Merge "Initial Erasure Code Docs" into feature/ec

2014-07-22 17:35:06 +00:00 · 2014-07-22 17:35:06 +00:00 · ae82c61bfe
parent c4cbfb307b fbbf775058
commit ae82c61bfe
4 changed files with 293 additions and 1 deletions
--- a/doc/source/associated_projects.rst
+++ b/doc/source/associated_projects.rst
@ -86,3 +86,5 @@ Other
 * `Swiftsync <https://github.com/stackforge/swiftsync>`_ - A massive syncer between two swift clusters.
 * `Swiftbrowser <https://github.com/cschwede/django-swiftbrowser>`_ - Simple web app to access Openstack Swift.
 * `Swift-account-stats <https://github.com/enovance/swift-account-stats>`_ - Swift-account-stats is a tool to report statistics on Swift usage at tenant and global levels.
+* `PyECLib <https://bitbucket.org/kmgreen2/pyeclib>`_ - Erasure Code library used by Swift
+* TODO:  tsg add liberasurecode reference here
--- a/doc/source/index.rst
+++ b/doc/source/index.rst
@ -56,6 +56,7 @@ Overview and Concepts
    overview_expiring_objects
    cors
    crossdomain
+    overview_erasure_code
    associated_projects

 Developer Documentation
--- a/doc/source/overview_architecture.rst
+++ b/doc/source/overview_architecture.rst
@ -69,7 +69,8 @@ implementing a particular differentiation.
 For example, one might have the default policy with 3x replication, and create
 a second policy which, when applied to new containers only uses 2x replication.
 Another might add SSDs to a set of storage nodes and create a performance tier
-storage policy for certain containers to have their objects stored there.
+storage policy for certain containers to have their objects stored there.  Yet
+another might be the use of Erasure Coding to define a cold-storage tier.

 This mapping is then exposed on a per-container basis, where each container
 can be assigned a specific storage policy when it is created, which remains in
--- a/doc/source/overview_erasure_code.rst
+++ b/doc/source/overview_erasure_code.rst
@ -0,0 +1,288 @@
+NOTE:  EC related docs are WIP and may/may not reflect the current state
+of the codebase on the feature/ec branch.  They will continue to be a WIP
+until we get closer and closer to code complete.

# Material provided:
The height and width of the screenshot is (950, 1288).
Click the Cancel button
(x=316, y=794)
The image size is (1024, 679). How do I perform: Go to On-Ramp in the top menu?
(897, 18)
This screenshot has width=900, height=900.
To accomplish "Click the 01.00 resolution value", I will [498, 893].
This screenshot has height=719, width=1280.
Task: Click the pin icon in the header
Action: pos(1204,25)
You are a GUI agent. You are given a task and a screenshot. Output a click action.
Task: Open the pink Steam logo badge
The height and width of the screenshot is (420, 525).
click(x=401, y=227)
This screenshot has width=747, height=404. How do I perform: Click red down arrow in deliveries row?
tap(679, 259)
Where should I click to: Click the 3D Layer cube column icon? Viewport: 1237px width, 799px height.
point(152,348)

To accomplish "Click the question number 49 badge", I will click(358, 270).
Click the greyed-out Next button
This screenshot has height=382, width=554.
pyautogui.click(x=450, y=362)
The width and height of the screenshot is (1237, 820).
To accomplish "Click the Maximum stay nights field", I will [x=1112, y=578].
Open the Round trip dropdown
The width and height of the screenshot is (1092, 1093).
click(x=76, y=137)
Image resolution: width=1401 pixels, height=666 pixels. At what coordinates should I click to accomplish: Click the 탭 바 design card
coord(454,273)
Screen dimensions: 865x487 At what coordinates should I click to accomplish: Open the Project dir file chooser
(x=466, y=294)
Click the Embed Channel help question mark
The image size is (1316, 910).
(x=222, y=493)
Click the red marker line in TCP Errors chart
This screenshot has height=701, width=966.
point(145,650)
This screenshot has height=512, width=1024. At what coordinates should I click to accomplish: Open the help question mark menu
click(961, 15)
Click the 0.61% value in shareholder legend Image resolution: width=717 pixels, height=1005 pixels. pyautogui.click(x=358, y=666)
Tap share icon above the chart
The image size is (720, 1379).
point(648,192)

# Required actions:
(a) In the Swift erasure code commit, translate this sentence into Spanish: "For example, one might have the default policy with 3x replication, and create a second policy which, when applied to new containers only uses 2x replication."
(b) According to the Swift erasure code commit, how many files were changed, and how many additions and deletions were made?
(c) Carry on the Swift erasure code commit from the point where it stops.

# Expected outputs:
(a) Por ejemplo, se podría tener la política predeterminada con replicación 3x y crear una segunda política que, al aplicarse a contenedores nuevos, solo use replicación 2x.

(b) Four files were changed, with 293 additions and 1 deletion.

(c)
+
+====================
+Erasure Code Support
+====================
+
+-------------------------------
+History and Theory of Operation
+-------------------------------
+
+There's a lot of good material out there on Erasure Code (EC) theory, this short
+introduction is just meant to provide some basic context to help the reader
+better understand the implementation in Swift.
+
+Erasure Coding for storage applications grew out of Coding Theory as far back as
+the 1960s with the Reed-Solomon codes.  These codes have been used for years in
+applications ranging from CDs to DVDs to general communications and, yes, even in
+the space program starting with Voyager! The basic idea is that some amount of data
+is broken up into smaller pieces called fragments and coded in such a way that it
+can be transmitted with the ability to tolerate the loss of some number of the
+coded fragments.  That's where the word "erasure" comes in, if you transmit 14
+fragments and only 13 are received then one of them is said to be "erased".
+The word "erasure" provides an important distinction with EC; it isn't about
+detecting errors, it's about dealing with failures.  Another important element of
+EC is that the number of erasures that can be tolerated can be adjusted to meet
+the needs of the application.
+
+At a high level EC works by using a specific scheme to break up a single data buffer
+into several smaller data buffers then, depending on the scheme, performing some encoding
+operation on that data in order to generate additional information.  So you end up with more
+data than you started with and that extra data is often called "parity".  Note that there are
+many, many different encoding techniques that vary both in how they organize and manipulate
+the data as well by what means they use to calculate parity.  For example, one scheme might
+rely on `Galois Field Arithmetic <http://www.ssrc.ucsc.edu/Papers/plank-fast13.pdf>`_ while others may work with only XOR. The number of variations
+and details about their differences are well beyond the scope of this introduction, but we'll
+talk more about a few of them when we get into the implementation of EC in Swift.
+
+--------------------------------
+Overview of EC Support in Swift
+--------------------------------
+
+First and foremost, from an application perspective EC support is totally transparent. There
+are no EC related external API; a container is simply created using a Storage Policy
+defined to use EC and then interaction with the cluster is the same as any other durability
+policy.
+
+EC is implemented in Swift as a Storage Policy, see :doc:`overview_policies` for complete
+details on Storage Policies.  Because support is implemented as a Storage Policy, all of
+the storage devices associated with your cluster's EC capability can be isolated.  It is
+entirely possible to share devices between storage policies, but for EC it may make more
+sense to not only use separate devices but possibly even entire nodes dedicated for EC.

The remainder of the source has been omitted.